**Input for this task:**
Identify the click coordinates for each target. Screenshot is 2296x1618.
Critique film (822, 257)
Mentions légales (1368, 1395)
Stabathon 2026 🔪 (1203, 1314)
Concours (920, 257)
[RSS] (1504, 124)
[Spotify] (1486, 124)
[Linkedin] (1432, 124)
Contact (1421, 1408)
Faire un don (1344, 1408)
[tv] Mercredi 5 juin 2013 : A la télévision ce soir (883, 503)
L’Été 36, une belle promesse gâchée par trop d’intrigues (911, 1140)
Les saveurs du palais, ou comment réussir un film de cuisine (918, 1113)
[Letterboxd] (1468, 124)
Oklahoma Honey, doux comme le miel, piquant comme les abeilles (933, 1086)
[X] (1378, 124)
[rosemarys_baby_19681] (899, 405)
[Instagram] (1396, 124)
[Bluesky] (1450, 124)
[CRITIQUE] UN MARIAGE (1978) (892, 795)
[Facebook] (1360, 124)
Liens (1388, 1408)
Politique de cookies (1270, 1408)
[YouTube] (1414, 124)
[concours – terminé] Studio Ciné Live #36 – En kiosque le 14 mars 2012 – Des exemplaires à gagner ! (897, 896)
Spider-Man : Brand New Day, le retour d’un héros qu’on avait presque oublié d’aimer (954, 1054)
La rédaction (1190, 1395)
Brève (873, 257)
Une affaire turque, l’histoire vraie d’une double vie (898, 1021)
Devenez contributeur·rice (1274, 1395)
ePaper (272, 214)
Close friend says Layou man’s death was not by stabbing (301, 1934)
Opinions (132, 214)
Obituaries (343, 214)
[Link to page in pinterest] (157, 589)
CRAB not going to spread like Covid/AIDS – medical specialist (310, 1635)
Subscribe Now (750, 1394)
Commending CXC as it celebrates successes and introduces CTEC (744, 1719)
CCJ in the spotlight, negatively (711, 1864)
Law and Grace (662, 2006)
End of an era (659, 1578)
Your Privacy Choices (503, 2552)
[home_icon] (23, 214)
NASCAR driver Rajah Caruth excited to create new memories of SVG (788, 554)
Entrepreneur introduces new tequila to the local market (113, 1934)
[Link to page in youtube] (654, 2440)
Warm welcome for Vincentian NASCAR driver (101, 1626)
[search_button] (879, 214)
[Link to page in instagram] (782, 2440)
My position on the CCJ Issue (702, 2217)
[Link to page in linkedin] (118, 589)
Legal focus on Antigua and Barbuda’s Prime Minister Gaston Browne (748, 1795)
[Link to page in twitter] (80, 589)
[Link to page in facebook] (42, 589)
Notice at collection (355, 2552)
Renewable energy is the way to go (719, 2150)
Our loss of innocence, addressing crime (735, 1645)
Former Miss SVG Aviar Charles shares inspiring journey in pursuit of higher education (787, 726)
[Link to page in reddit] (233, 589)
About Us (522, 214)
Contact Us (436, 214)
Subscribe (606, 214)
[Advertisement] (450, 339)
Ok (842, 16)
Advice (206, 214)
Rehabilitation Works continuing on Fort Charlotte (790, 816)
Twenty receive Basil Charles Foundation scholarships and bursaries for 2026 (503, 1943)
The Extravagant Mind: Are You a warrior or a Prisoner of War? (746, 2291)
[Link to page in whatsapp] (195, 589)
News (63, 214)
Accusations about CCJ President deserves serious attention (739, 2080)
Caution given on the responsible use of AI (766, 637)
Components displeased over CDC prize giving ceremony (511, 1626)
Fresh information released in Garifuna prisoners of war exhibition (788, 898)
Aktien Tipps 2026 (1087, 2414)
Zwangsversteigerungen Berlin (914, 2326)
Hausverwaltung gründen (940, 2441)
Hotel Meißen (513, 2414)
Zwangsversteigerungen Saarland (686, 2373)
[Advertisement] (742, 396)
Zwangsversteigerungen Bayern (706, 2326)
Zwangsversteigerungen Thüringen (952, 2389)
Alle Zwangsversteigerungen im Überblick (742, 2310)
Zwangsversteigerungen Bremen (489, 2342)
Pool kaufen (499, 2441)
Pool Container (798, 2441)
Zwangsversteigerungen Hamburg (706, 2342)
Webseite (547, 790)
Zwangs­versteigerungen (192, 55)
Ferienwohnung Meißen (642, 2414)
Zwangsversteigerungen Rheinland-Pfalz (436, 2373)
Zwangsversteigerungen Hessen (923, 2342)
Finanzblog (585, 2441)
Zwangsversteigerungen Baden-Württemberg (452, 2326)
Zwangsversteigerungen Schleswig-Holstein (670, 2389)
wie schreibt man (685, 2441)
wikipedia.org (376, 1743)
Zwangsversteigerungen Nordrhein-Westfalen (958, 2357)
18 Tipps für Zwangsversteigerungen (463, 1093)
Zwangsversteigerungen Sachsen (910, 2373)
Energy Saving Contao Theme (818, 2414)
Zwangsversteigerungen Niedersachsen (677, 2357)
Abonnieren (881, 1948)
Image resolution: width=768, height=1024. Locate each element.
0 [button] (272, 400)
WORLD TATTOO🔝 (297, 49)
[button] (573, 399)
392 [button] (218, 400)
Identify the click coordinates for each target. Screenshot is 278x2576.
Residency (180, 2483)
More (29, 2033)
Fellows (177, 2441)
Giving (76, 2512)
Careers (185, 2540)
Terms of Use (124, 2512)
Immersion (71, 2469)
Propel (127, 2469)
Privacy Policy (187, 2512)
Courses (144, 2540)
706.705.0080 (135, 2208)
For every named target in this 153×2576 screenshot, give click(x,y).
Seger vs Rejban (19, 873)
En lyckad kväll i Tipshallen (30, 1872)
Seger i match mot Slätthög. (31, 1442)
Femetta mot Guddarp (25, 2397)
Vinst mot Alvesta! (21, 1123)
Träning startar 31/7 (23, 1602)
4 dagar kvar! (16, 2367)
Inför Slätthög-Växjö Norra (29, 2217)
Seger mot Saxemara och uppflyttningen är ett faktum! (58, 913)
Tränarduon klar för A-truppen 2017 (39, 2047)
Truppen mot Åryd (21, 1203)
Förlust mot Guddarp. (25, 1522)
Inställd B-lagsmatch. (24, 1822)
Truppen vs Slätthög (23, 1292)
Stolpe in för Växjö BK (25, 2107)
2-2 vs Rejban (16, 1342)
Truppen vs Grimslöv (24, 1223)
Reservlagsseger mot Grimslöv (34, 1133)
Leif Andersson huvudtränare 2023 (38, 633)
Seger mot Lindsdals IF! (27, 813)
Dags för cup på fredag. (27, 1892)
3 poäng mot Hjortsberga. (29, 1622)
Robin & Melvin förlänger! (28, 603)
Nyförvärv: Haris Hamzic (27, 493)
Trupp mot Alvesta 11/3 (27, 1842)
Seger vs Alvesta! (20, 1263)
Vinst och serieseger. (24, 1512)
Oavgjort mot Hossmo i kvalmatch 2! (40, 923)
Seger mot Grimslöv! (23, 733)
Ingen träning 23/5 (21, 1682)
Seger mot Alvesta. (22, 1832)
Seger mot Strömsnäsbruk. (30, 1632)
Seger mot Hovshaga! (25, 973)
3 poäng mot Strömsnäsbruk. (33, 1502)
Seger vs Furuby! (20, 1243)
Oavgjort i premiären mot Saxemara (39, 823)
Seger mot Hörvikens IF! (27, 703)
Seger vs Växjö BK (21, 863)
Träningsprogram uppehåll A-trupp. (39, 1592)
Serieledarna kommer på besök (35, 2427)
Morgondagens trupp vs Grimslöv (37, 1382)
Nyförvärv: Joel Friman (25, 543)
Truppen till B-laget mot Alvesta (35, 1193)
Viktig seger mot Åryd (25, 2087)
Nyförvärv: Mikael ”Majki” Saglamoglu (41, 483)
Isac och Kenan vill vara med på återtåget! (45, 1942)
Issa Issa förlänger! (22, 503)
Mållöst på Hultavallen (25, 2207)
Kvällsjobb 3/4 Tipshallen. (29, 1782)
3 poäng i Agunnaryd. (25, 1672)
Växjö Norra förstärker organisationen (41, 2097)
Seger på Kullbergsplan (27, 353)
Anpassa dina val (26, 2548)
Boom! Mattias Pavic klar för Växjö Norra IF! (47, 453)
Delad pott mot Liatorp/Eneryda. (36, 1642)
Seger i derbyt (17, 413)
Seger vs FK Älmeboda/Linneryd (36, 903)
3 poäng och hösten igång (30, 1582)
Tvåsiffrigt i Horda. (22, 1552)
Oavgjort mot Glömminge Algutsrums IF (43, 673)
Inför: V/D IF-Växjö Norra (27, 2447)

**Activity:** After locating the line holding "Seger mot Lindsdals IF! (27, 813)" above, output exactly that line and every line after it through the line holding "Seger mot Alvesta. (22, 1832)". Include nothing else.

**Response:**
Seger mot Lindsdals IF! (27, 813)
Dags för cup på fredag. (27, 1892)
3 poäng mot Hjortsberga. (29, 1622)
Robin & Melvin förlänger! (28, 603)
Nyförvärv: Haris Hamzic (27, 493)
Trupp mot Alvesta 11/3 (27, 1842)
Seger vs Alvesta! (20, 1263)
Vinst och serieseger. (24, 1512)
Oavgjort mot Hossmo i kvalmatch 2! (40, 923)
Seger mot Grimslöv! (23, 733)
Ingen träning 23/5 (21, 1682)
Seger mot Alvesta. (22, 1832)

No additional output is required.